Acute myeloid leukaemia (AML) is a rare blood cancer, accounting for approximately 1% of cancers globally. Despite recent advancements in AML treatment, the outlook for patients with relapsed or refractory (R/R) AML remains unfavourable. Allogeneic haematopoietic stem cell transplantation (HSCT) is the only potentially curative option for these patients. However, only a small portion of them achieve complete remission (CR) or sufficient disease control to undergo HSCT. Additionally, the older population tends to have poor tolerance to induction and conditioning regimens. Addressing this unmet need, Actinium Pharmaceuticals’s Iomab-B (¹³¹I-apamistamab) is an anti-CD45 radioimmunoconjugate that delivers targeted myeloablative radioactivity to stem cells and leukaemic blasts, thus reducing HSCT conditioning intensity.

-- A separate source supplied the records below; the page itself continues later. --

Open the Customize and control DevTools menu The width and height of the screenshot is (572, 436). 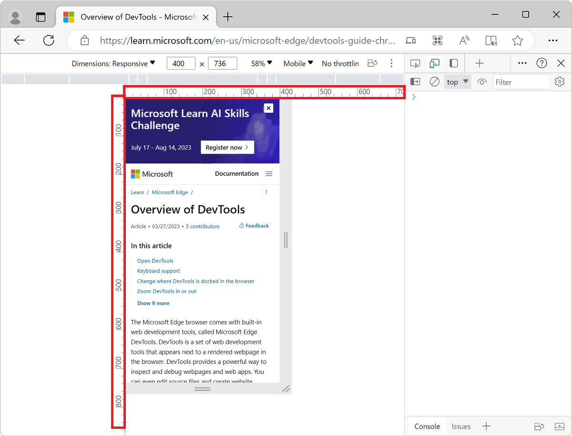522,64
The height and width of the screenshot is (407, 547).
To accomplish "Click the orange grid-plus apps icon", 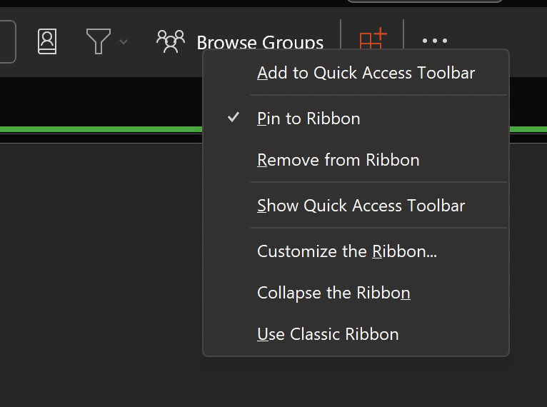I will click(372, 39).
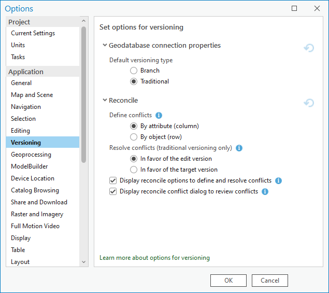
Task: Click info icon beside Define conflicts
Action: (159, 115)
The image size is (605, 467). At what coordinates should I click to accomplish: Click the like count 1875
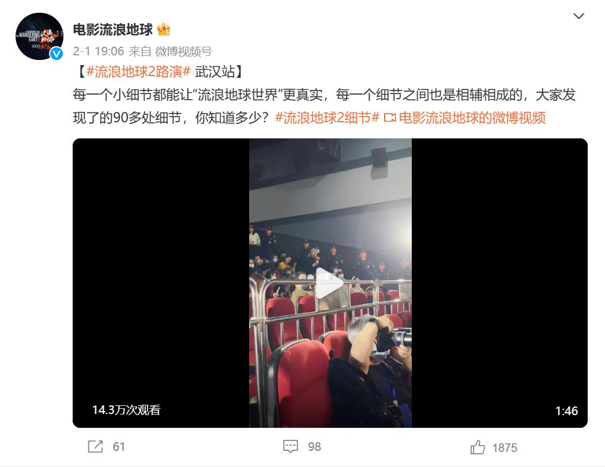pos(505,448)
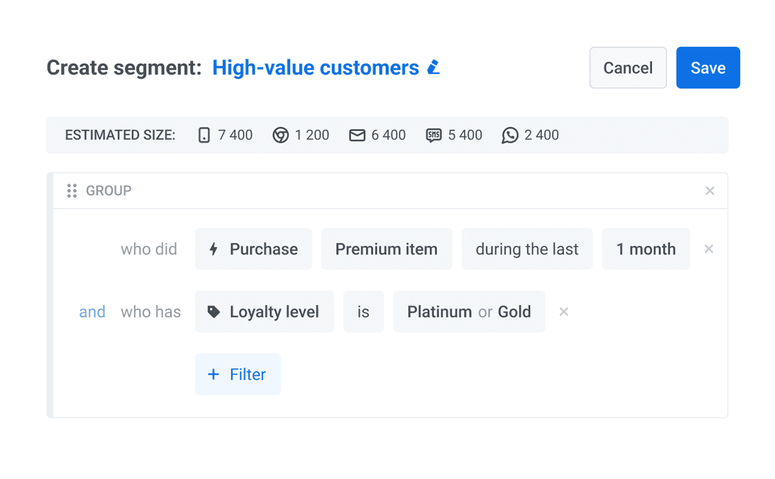This screenshot has height=479, width=775.
Task: Click the drag handle next to GROUP
Action: coord(72,190)
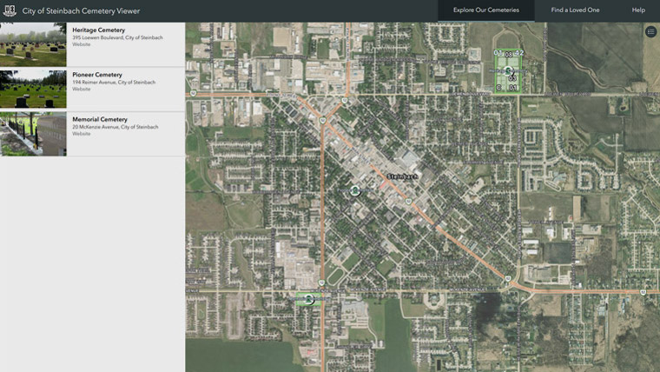Open the map layer list button

(x=650, y=32)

At the European Hematology Association (EHA) conference during 8-11 June 2023, results were presented from the pivotal SIERRA Phase III study comparing the efficacy of Iomab-B-based HSCT conditioning versus physicians’ choice of care in older (55+ years), R/R AML patients usually ineligible for HSCT. These patients were randomly divided into two groups: one received Iomab-B followed by HSCT while the other received conventional care (CC) chosen by the physician. CC patients who achieved CR received physician’s choice conditioning and HSCT; CC patients not achieving CR could cross over to the Iomab-B group. Iomab-B demonstrated a twofold increase in one-year survival rates; among the patients not included in the crossover group, 26.1% remained alive compared to 13.1% in the control arm. Patients in the Iomab-B cohort displayed significantly longer median overall survival than those who received standard chemotherapy (6.4 months versus 3.2 months). Furthermore, the trial demonstrated that Iomab-B successfully achieved the primary objective of CR after HSCT for a duration of six months in 22% of patients compared to 0% in the control arm, with highly significant statistical results (p-value < 0.0001).

The promising outcomes from the SIERRA trial will contribute to establishing Iomab-B as the new standard treatment for R/R AML patients who were not traditionally considered candidates for HSCT. The absence of existing or apparent competitors for Iomab-B, along with the availability of specialised bone marrow transplantation centres, suggests that effective commercialisation of this valuable treatment is attainable, and GlobalData’s Consensus Forecast database projects global peak sales for Iomab-B to reach $81m by 2029. If approved by the FDA and EMA, with plans to launch a biologics licence application (BLA) in the second half of 2023, Iomab-B has the potential to become an inaugural targeted radiotherapy for conditioning before HSCT in patients with R/R AML.